By: Chris O’Brien
Have you ever been entrusted to create a playlist?
Any kind of playlist. Background music for a dinner party. A collection of soft rock hits for the dentist. Grinding music for a sweaty dance party.
Each setting has a list of ol reliables. For example, there has never been a documented case of “Get Low” failing at a dance party. Same can be said for “All I do is Win” or Usher’s “Yeah”.
But you can’t loop the handful of reliables for two straight hours. Eventually you have to go a little riskier. Not a problem at first. You add Beyonce, Ke$ha, Justin Timberlake, Jay-Z and the playlist still looks great. Only problem is you don’t feel like you’ve made your own personal stamp. The list is too generic. You gotta think outside of the box.

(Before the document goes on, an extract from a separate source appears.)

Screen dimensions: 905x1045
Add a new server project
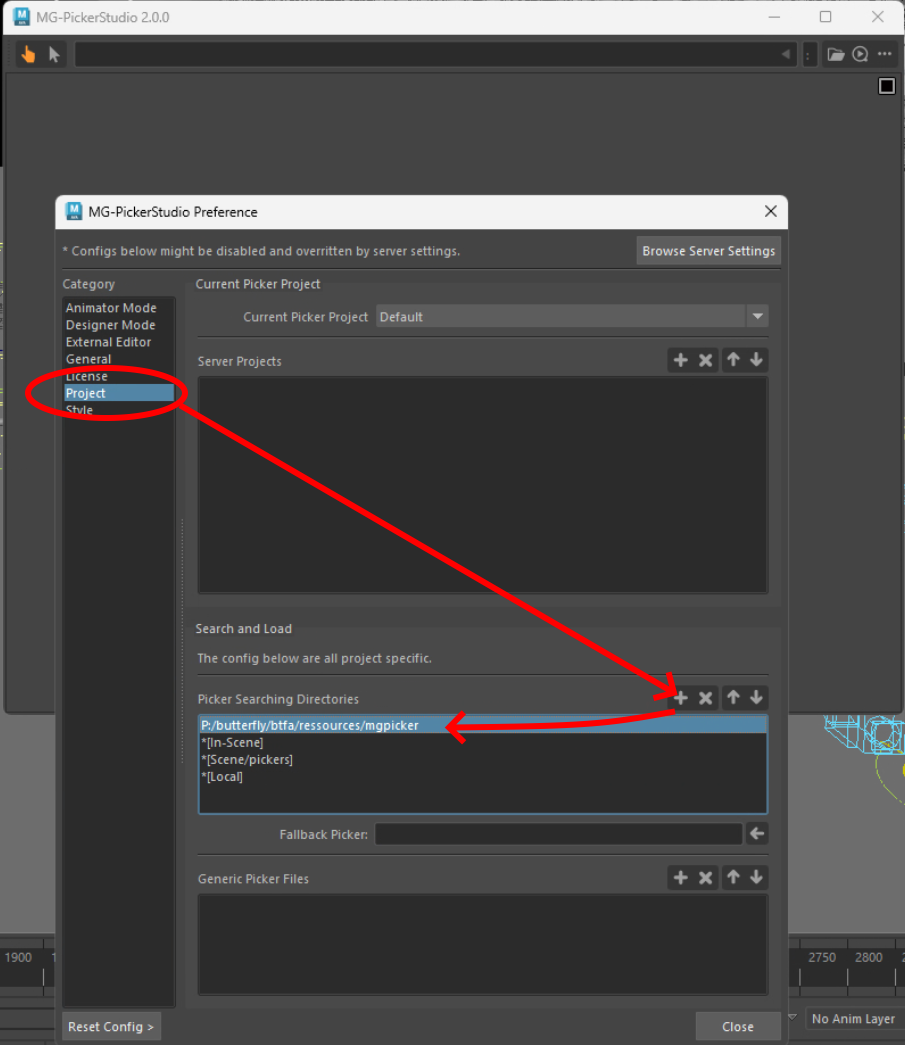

That’s when things get weird. Sometime around 3 a.m. you take a good hard look at the following songs:
- Thong Song
- Who Let the Dogs Out
- Total Eclipse of the Heart
- Mambo No. 5
- Sweet Caroline
- Party in the U.S.A
I have seen all six of these songs work and I have seen all six of these songs fail miserably. Sweet Caroline can win over an entire baseball stadium or kill a dance party. I witnessed Mambo No. 5 clear out a basement of 80 people like it were a bad fart. I have seen Party in the U.S.A get booed and I have seen Party in the U.S.A. get an introvert to dance on a bar.

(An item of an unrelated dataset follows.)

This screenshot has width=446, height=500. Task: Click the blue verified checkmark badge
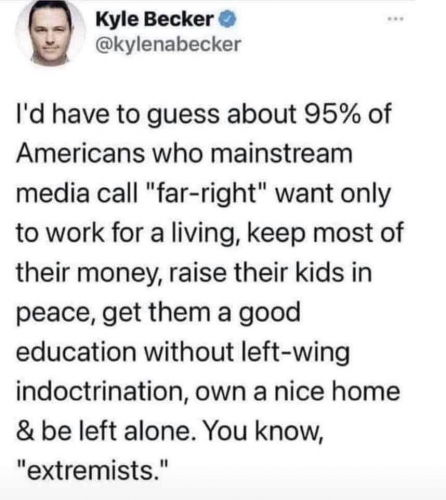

These are the songs, and there are hundreds more, that can make or break a playlist. When they connect, you’re a genius. When they fail you’re an idiot.
Just like–and here comes the loose transition to college basketball–your March Madness Bracket. This year the race is wide open. I’m two weeks away from seeing a bracket and I already feel like I’ve screwed up my picks.

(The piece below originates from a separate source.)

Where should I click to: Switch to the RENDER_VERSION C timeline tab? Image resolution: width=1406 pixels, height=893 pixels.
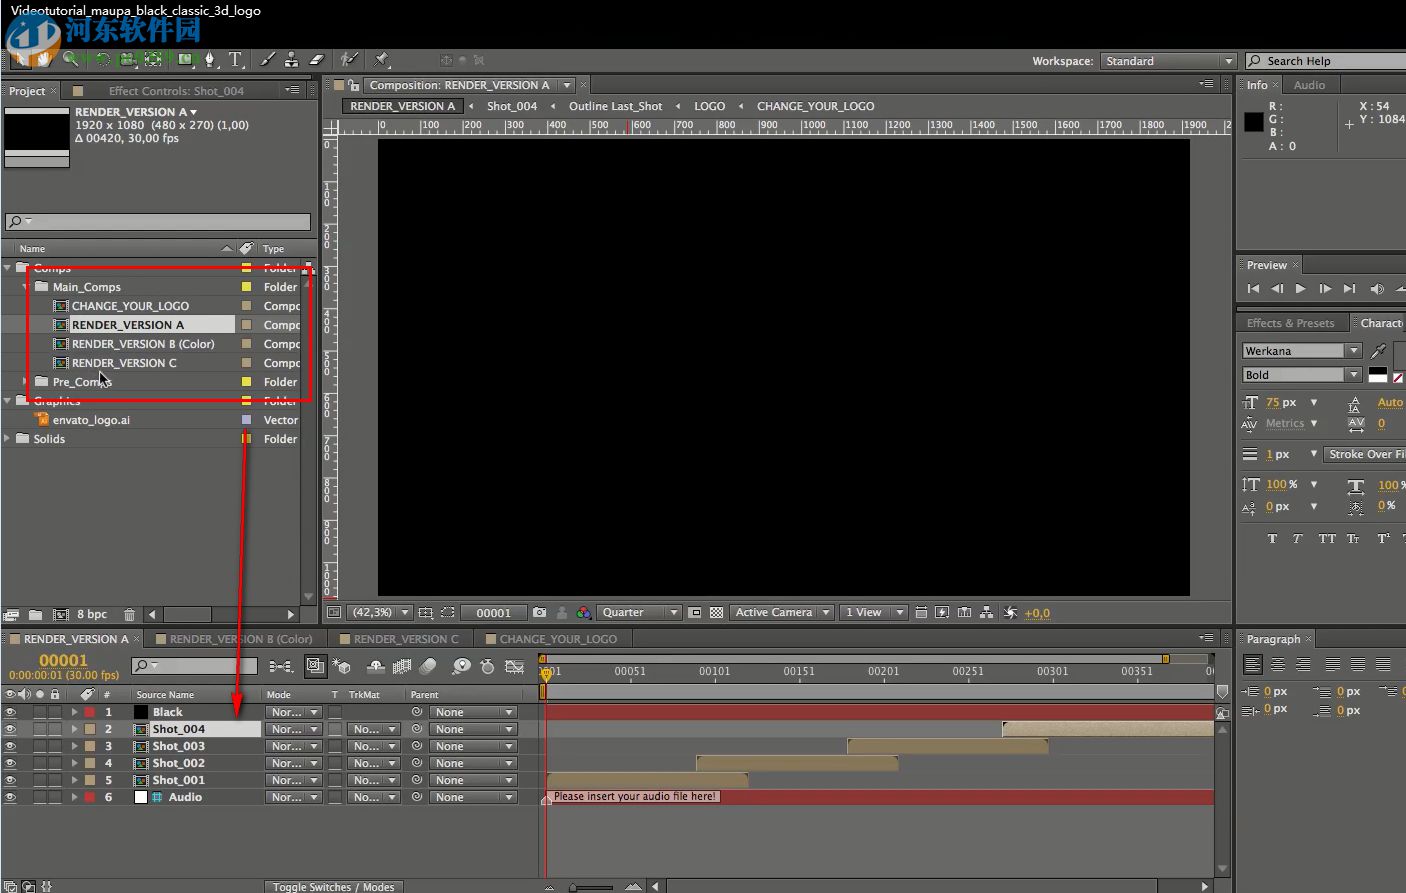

Just a few minutes ago I watched Penn State beat Ohio State, Arkansas win at Kentucky and Duquesne win at Saint Louis. Yesterday I was contemplating Saint Louis to the Final Four, now I’m contemplating how to pronounce Duquesne!
This year my plan is to over-plan. I am preparing in advance, hoping to make some sense of this year’s tournament picture before I see the bracket. These are my Reliable Picks:
Low chance of losing before Sweet 16, high chance of making the Final Four and if they do get upset, most of the people in your pool will go down with you.
My next group is the 16 teams I feel good about taking to the Round of 32 and almost feel safe putting in the Sweet 16.
- Wichita State
- San Diego State
- Michigan State
- Ohio State
- New Mexico
Could they go further than the Sweet 16? Absolutely. But picking them would give me a little heartburn.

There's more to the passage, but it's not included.